This guide demonstrates how to build a comprehensive pipeline reliability dashboard in Port that answers critical questions at both the service level and team level:

  • Failure rate: What percentage of pipeline runs are failing weekly and monthly?
  • Failure trend: Is pipeline reliability improving or degrading over time?
  • Failing pipelines: Which specific workflows or builds are failing most frequently?
  • Team impact: Which teams and services are most affected by pipeline failures?

By the end of this guide, you will have a dashboard that provides full visibility into pipeline reliability health across services and teams, helping you identify problem areas and track improvement over time.
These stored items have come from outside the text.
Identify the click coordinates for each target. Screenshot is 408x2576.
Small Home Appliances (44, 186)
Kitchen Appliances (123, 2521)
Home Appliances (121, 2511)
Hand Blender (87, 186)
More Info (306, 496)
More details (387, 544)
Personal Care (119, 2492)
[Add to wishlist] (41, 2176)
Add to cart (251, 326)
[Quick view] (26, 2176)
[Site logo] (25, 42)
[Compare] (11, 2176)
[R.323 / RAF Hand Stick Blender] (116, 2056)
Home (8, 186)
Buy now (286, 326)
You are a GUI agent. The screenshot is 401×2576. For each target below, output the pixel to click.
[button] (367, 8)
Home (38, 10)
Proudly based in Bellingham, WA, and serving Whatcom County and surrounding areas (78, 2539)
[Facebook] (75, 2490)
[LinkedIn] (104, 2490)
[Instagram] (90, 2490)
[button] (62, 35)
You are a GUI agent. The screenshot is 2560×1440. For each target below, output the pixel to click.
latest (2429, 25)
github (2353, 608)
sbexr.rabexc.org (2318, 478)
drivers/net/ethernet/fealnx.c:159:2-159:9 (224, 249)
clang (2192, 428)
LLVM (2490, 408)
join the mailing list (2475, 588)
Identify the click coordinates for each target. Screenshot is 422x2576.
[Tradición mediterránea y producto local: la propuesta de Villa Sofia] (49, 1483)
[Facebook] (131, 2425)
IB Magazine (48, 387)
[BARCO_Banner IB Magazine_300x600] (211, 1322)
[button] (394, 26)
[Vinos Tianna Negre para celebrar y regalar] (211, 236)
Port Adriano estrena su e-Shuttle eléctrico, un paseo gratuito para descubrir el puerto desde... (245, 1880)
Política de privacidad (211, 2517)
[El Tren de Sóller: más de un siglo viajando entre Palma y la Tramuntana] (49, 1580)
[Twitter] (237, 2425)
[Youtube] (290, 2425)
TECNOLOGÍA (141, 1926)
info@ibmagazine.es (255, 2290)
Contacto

Pipeline reliability dashboard showing failure rates, trends, and team reliability overview
Supported integrations

This guide supports GitHub, GitLab, and Azure DevOps.

Common use cases

  • Track pipeline failure rate trends to detect reliability regressions early.
  • Identify the most frequently failing workflows or builds to prioritize fixes.
  • Monitor failure rates per team and service to understand organizational reliability health.
  • Surface services with degrading pipeline reliability before they impact delivery.
  • Compare reliability metrics across teams to identify best practices and improvement areas.

Prerequisites

This guide assumes the following:

  • Port's GitHub integration is installed in your account.
  • The githubWorkflow, githubWorkflowRun, and githubRepository blueprints already exist (these are created automatically when you install the GitHub integration).
  • A service blueprint exists with a team relation to _team (see the PR delivery metrics guide for setup instructions).

Key metrics overview

This dashboard tracks pipeline reliability metrics across two levels - individual services and teams:

MetricWhat it measuresWhy it matters
Overall failure ratePercentage of workflow runs that failed in the last monthShows the organization-wide reliability baseline
Failing workflowsCount of workflows currently in a failure stateHighlights active reliability problems that need attention
Failure trendWeekly count of failed workflow runs over timeReveals whether pipeline reliability is improving or degrading
Run result distributionBreakdown of workflow run conclusions (success, failure, cancelled, etc.)Gives a complete picture of pipeline health beyond just failures
Top failing workflowsWorkflows with the most failed runsIdentifies the specific workflows to prioritize for fixing
Team failure distributionFailed workflow runs broken down by teamShows which teams carry the most reliability burden
Weekly failure rate (%)Percentage of workflow runs that failed in the last 7 daysProvides a short-term reliability signal
Monthly failure rate (%)Percentage of workflow runs that failed in the last 30 daysProvides a longer-term reliability baseline
Failure rate trendWhether weekly failure rate is better or worse than monthly averageSignals whether reliability is improving, stable, or degrading

Set up data model

The GitHub integration automatically creates the githubWorkflow and githubWorkflowRun blueprints with default properties. We need to ensure the workflow run blueprint has the right properties for reliability tracking, then add aggregation and calculation properties to the service and Team blueprints to surface failure metrics at those levels.

Default branch only

The integration mapping in this guide filters workflow runs to the default branch (main, master, or production) and the last 90 days. This ensures reliability metrics reflect production-relevant pipeline health rather than feature branch noise. Adjust the integration mapping selector if you need to include other branches.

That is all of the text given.